**Page**:

How Slyce Solves Visual Search — Part 2

Hareesh Kolluru
slyce-engineering
Published in
7 min readSep 23, 2019

In the last post we discussed the construction of a visual search system. Here we will explore the core technology behind Slyce’s visual search engine, deep metric learning. Deep metric learning is a technique that suits visual search well, addressing many of the issues discussed previously and providing us with an end to end framework for visual search.

Deep Metric Learning

Deep metric learning, also known as distance metric learning, is a type of similarity learning algorithm. Metric learning algorithms optimizes the distance between the embeddings in an embedding space, so that similar images are closer together and different images are further apart. The primary difference between metric learning and other deep learning algorithms is that metric learning guarantees that similar images are clustered together in a tight space and dissimilar images are further apart by a certain margin, specified during training. These constraints create embeddings that are optimal for nearest neighbor searches, which is what we were looking for.

A properly trained metric learning network takes images, creates embeddings from the images, and places the embeddings in embedding space such that similar images (from the same product) are close to each other.

Images clustered in a metric learning embedding Space

Training and Inference

Deep metric learning networks are trained in a similar way to deep neural network based classifiers. Examples are fed into the network and the result that the network generates is compared to an ideal result. This comparison, called a loss function, is what the network tries to minimize. This minimization allows the results to get closer to ideal result and thus the network “learns”. The difference between the classifiers and metric learning derives from the difference in what the networks are minimizing. Metric learning has a distinct loss function from classification. Thus metric learning loss functions has two distinct objectives:

  • two images from same product are closer together in embedding space.
  • two images from different product are far away in embedding space.

Triplet loss is the primary loss function used in metric learning, which is what we will use to formalize the above requirements. It can be seen as a baseline, but is conceptually the most important to understand and would be a good place to start when creating a metric learning system. Besides triplet loss function, there are quite a few loss functions, which we will discuss in a different post.

In a triplet loss function, loss is calculated by looking at three examples from your dataset; an anchor, positive and negative example.

Triplet loss on two positive faces (Obama) and one negative image faces (Macron) (Source: https://omoindrot.github.io/triplet-loss)

For some distance on the embedding space, the loss of a triplet (a,p,n) is:

        Loss = max(distance(a,p)−distance(a,n)+margin,0)

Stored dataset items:

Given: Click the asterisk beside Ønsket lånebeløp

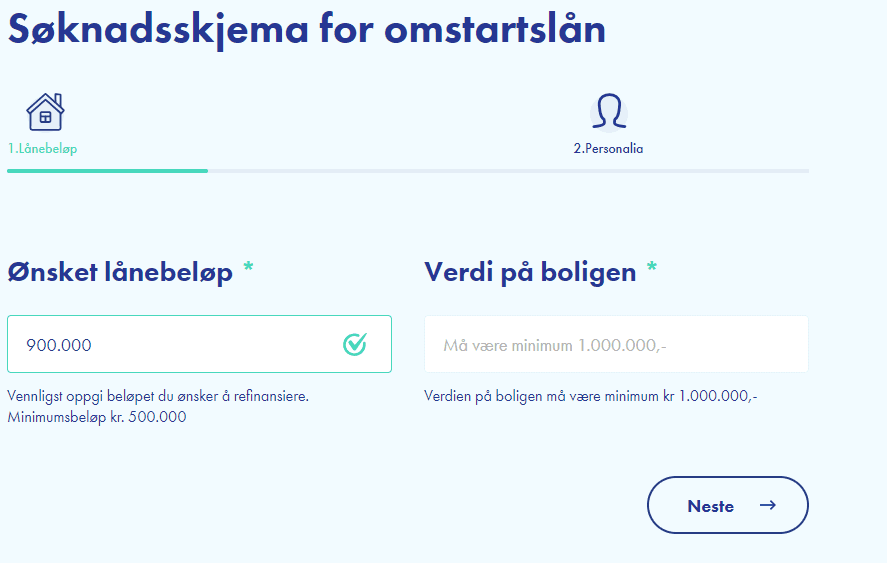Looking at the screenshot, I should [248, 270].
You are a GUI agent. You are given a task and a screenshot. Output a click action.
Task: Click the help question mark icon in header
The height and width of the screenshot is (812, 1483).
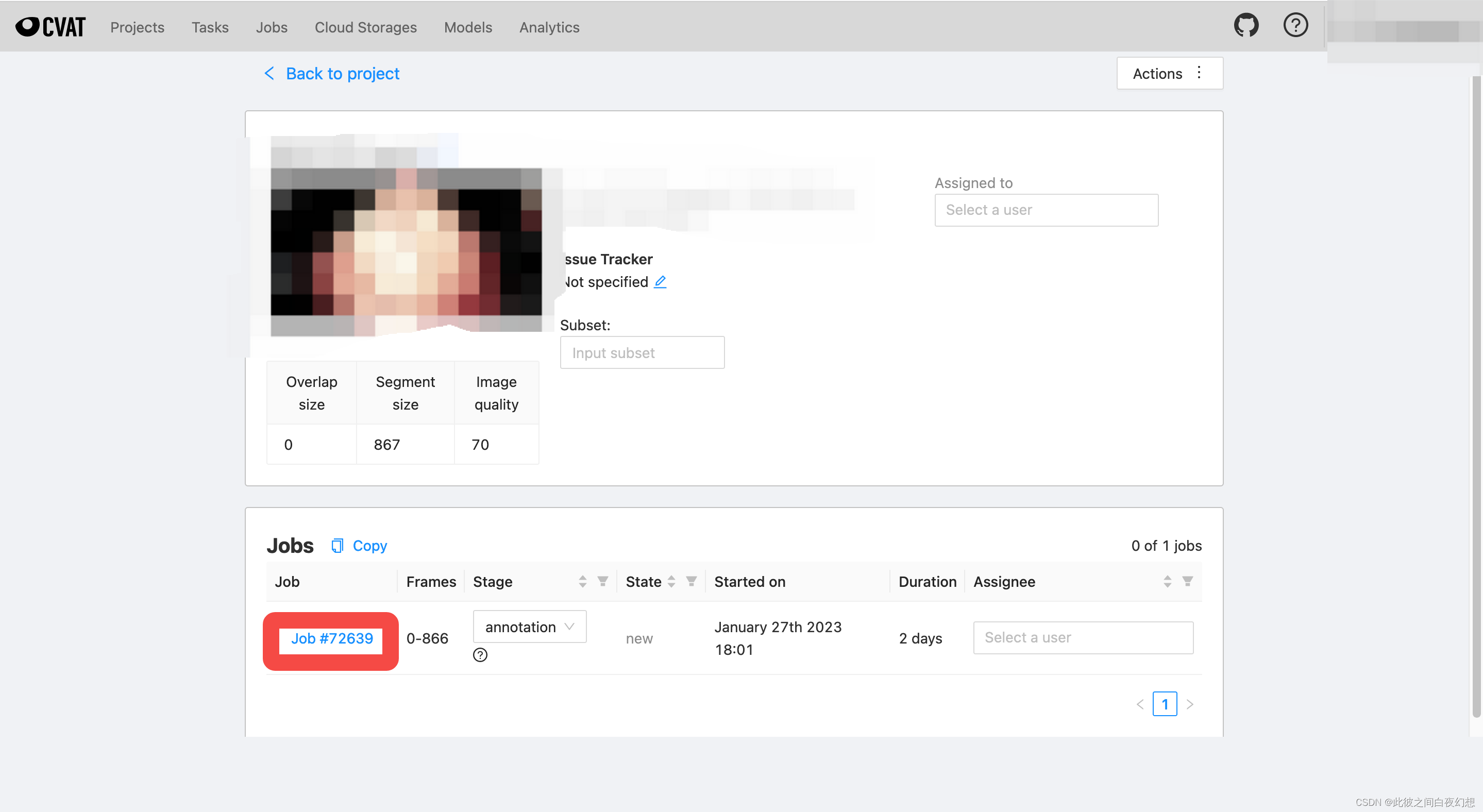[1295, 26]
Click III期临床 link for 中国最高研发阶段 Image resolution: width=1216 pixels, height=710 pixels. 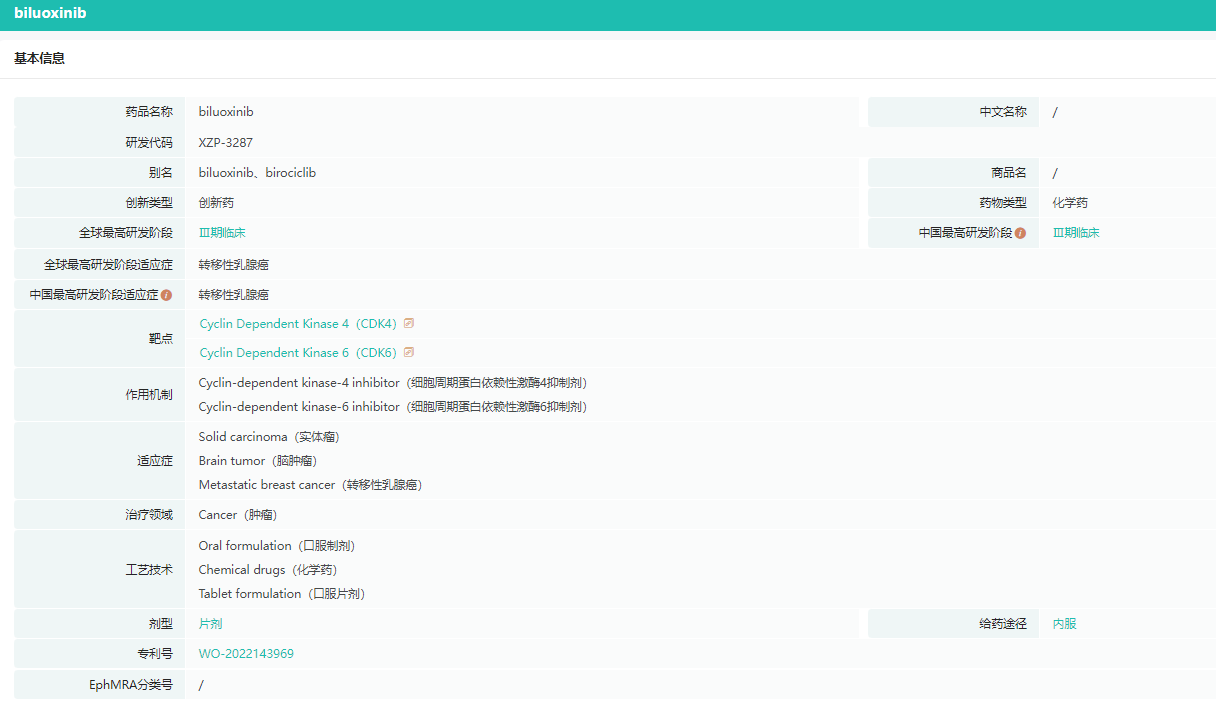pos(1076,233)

**Problems to solve**:
A. Answer these questions from the visual search post:
(i) What other name is deep metric learning known by?
(ii) Which loss function is the primary one used in metric learning?
(iii) Which three examples from the dataset are used to calculate loss in a triplet loss function?
B. Pull out everything in the visual search post from "Images clustered in" down to "away in embedding space.", copied word for word.

**Results for each task**:
A.
(i) Distance metric learning.
(ii) Triplet loss.
(iii) An anchor, a positive example and a negative example.

B.
Images clustered in a metric learning embedding Space

Training and Inference

Deep metric learning networks are trained in a similar way to deep neural network based classifiers. Examples are fed into the network and the result that the network generates is compared to an ideal result. This comparison, called a loss function, is what the network tries to minimize. This minimization allows the results to get closer to ideal result and thus the network “learns”. The difference between the classifiers and metric learning derives from the difference in what the networks are minimizing. Metric learning has a distinct loss function from classification. Thus metric learning loss functions has two distinct objectives:

  • two images from same product are closer together in embedding space.
  • two images from different product are far away in embedding space.